Hugo había sido secretario general del Sindicato de Prensa a mediados de los años 80 y la política estaba presente en él.

La década del 90 gobernada por Carlos Menem fue la copia argentina de ese lobo que todo devoraba lentamente y que, desde la administración de Ronald Reagan en Estados Unidos y Margaret Thatcher en Inglaterra, instituyó una modalidad política, ideológica y económica que  se llamó Neoliberalismo. La película Billie Eliot, que cuenta la noble historia de un niño que quiere introducirse al mundo del ballet en el contexto de una huelga minera, da cuenta de la realidad británica de ese momento y de las contradicciones políticas y emocionales que allí se jugaban. Por estas tierras la tristeza en los andenes se resignificaba con una  frase poderosa  que bajaba desde el poder y que terminó arrasando al sindicalismo de esa época ante los reclamos   ferroviarios: “Ramal que para ramal que cierra”.

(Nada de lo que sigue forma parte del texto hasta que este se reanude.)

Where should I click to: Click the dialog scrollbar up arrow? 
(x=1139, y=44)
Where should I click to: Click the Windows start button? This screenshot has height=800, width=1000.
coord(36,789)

En ese momento de la Historia conocimos a Hugo Diz, unos veintitantos años mayor que nosotros,  de  pelo largo y barba blanca, que vestía impecablemente, con campera, saco, zapatos, pañuelo de seda. Una elegancia tanguera que hablaba por él. Todavía el diario era una especie de isla en la que no había internet y donde se cobraban salarios en dólares que serían inimaginados en la Argentina actual. Donde las ediciones tenían la bondad y el cuidado de Gary Vila Ortiz –jefe de redacción de esos tiempos–, y donde se hablaba y se escribía mucho sobre música, poesía, literatura, sobre el lenguaje, al que todos consideraban dialéctico –es decir móvil y joven a pesar de su historia–, pero que, entendíamos, iba de abajo hacia arriba, y nunca al revés, nunca por decreto, porque eso resultaría, sencillamente, autoritario.

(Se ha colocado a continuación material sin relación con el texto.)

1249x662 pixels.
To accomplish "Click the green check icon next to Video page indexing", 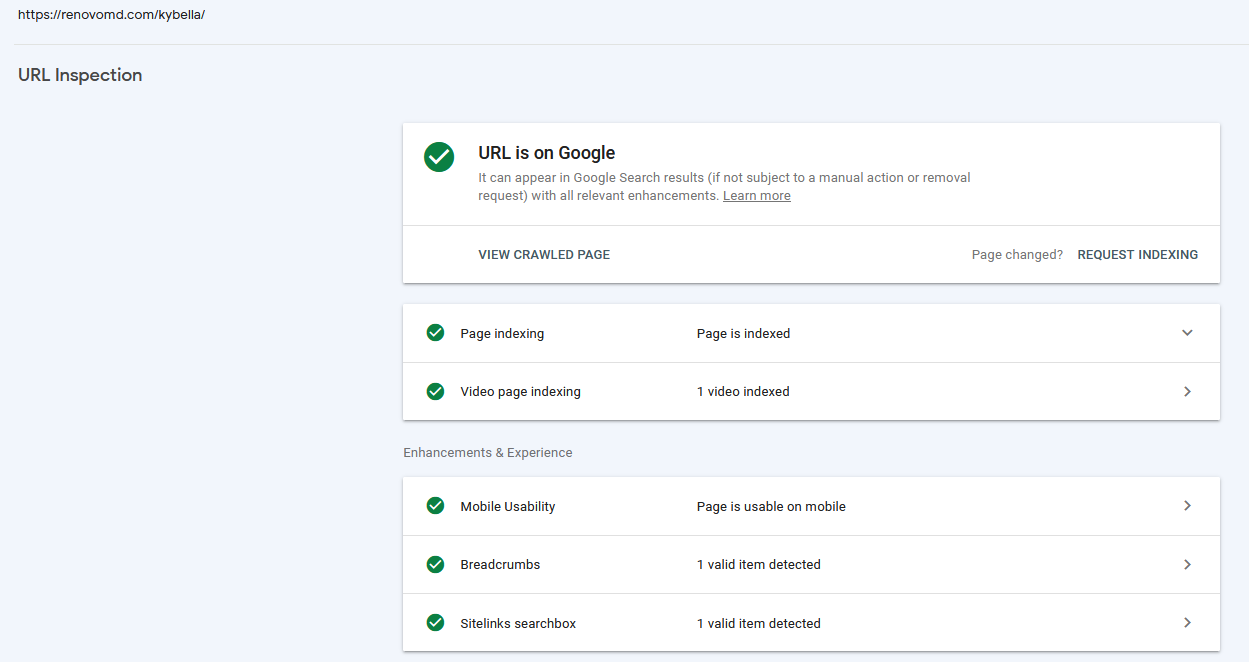I will coord(435,391).
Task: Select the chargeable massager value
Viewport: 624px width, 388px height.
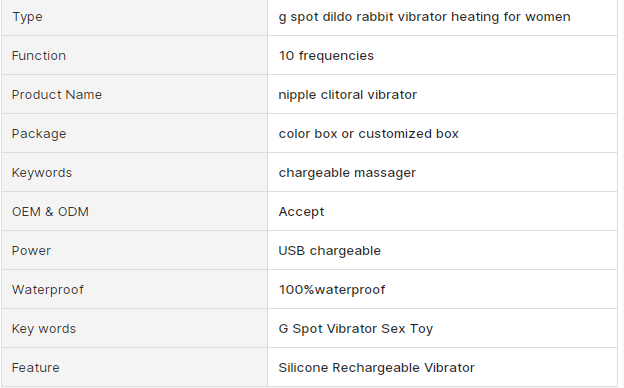Action: coord(347,173)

Con su partida se  fue una forma de andar, de  transcurrir el tiempo. El neoliberalismo y los años hicieron lo suyo, la poesía y la música cambiaron y los diarios y el periodismo, en general, son hoy escenario de salvajes batallas donde más que informar tratan de instalar, a derecha e izquierda, relatos que son imposiciones: caiga quien caiga y cueste lo que cueste. Y donde los lobos crecen como gramilla. Hay honrosísimas excepciones, como siempre. Y mucha gente joven, muy inquieta, que  hace de  la escritura, de las artes en general, un lugar de belleza, de pensamiento, de análisis más o menos honesto. Afortunadamente.